Friday, 2nd April 2010
Analysing evolution II
I wanted to re-run my simulation with a couple of changes. First, I wanted to see whether different 'species' could co-exist, so I recorded the genome of every organism, rather than just the fittest organism. I also recorded the concentration of metabolites in the solution at the end of each generation, so I can see which are used most.
Second, in order to encourage different species to evolve I doubled the population size to 128 cells and simplified the way the next generation is selected. Now, the fittest half of a population produces two daughter cells for the next generation. As a result, mutations now take longer to spread through the population, so a single species is less likely to dominate.
To further encourage different species to evolve and in preparation of later updates, I created a more diverse metabolic and challenging environment. The first change to create two potential sources energy, metabolites FG and FK. These provide energy both in the form of a concentration gradient (they are more concentrated outside the cell than inside) and because they release energy when broken down (the reaction is far from equilibrium). I imagine FG and FK are the equivalent of two sugars (such as glucose and fructose). Since they both contain chemical F, this is likely to become a waste product.
While I decided to keep EH as an equivalent to ATP (because its hydrolysis reaction is the most favourable), I decided to make IH the equivalent to DNA, and changed the measure of fitness: now cells must maximise the amount of IH they accumulate. In the ancestral cell, IH formation is driven by EH hydrolysis. I also decided to make KG the equivalent to amino acids, though in this simulation, this still has no effect.
With twice the population size and about twice the number of genes, in the ancestral cell, this simulation was a bit slower to run, but after a few days, it still managed to reach 1920 generations. Below is a graph showing the maximum (light blue) and median (dark blue) fitness of cells in the population, where fitness is defined by concentration of IH a cell accumulates by the end of a generation.
As in the previous simulation, the fitness increases for first 200 or so generations before levelling off. In generation 0, the fittest cell accumulated 1.99 units of IH, by generation 200, it accumulated 21.1 units, and by generation 1920, 20.9 units. After the first 200 generations, there was little difference between the fittest and median fittest organisms, suggesting that the successful genes spread quickly through the population.
Below is a graph showing the concentration of various metabolites relative the the concentration in the 0th generation at the end of each generation. Note that the concentration of metabolites is reset in each generation, so changes all changes are due to changes in the metabolism of the cells. The metabolites not shown did not change significantly and there was no big changes after the 1000th generation.

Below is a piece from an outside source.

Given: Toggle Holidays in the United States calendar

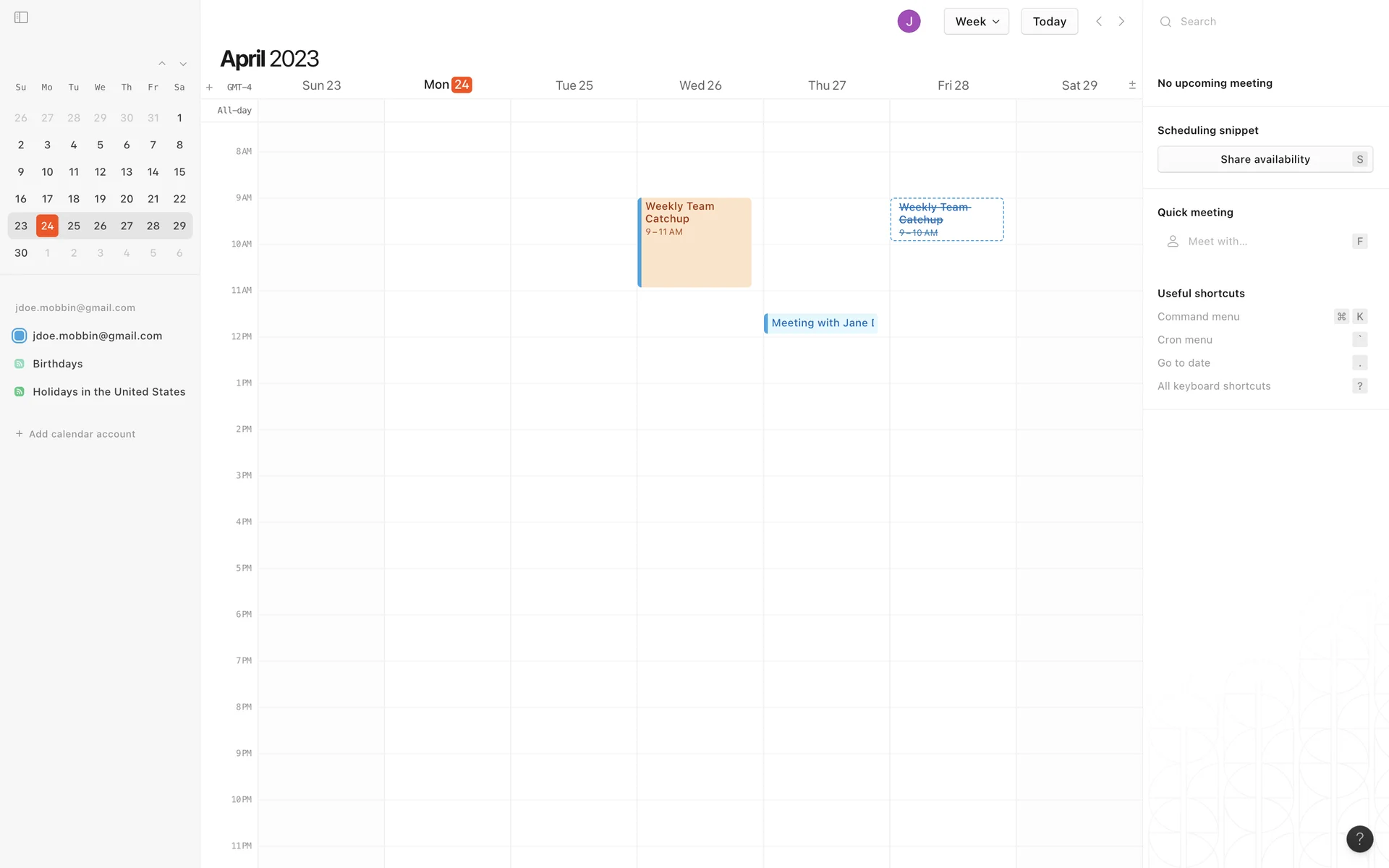Looking at the screenshot, I should 20,391.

As predicted F was a major waste product and as the cells evolved they released more of it into the environment. Similarly, K and G, which are also the waste products of the "sugars" increased. Conversely, E was an important metabolite for synthesising EH, so was more was taken up from the environment as the cells evolved. Surprisingly, IL, which was not part of the original metabolic pathway also became an important metabolite, later we'll why.
There are a few large changes in metabolite concentrations around generation 80 and 200, which suggest that some important mutations occured and took hold at these points.
Since I recorded the genome of each organism in this run of evolution (1920 generation each with 128 cells, so nearly 250 000 genomes), I can also plot the fitness of, for example, the 64th fittest organism in each generation, which gives a measure of the median fitness. As you can see, the graph is very similar in general, only the position of fluctuations is different.
A quick look at the proteomes suggest that the advantageous mutation in generation 1 is for an enzyme that catalyses the reaction EH + IL ⇌ EL + IH. This reaction is a more efficient way of using the EH gradient to drive IH production and uses the small amout on IL in the cell. The improved fitness of a cell in generation 14 is likely to be due to a mutation that creates a G/IL antiporter, which allows the cell to take up IL using the G gradient.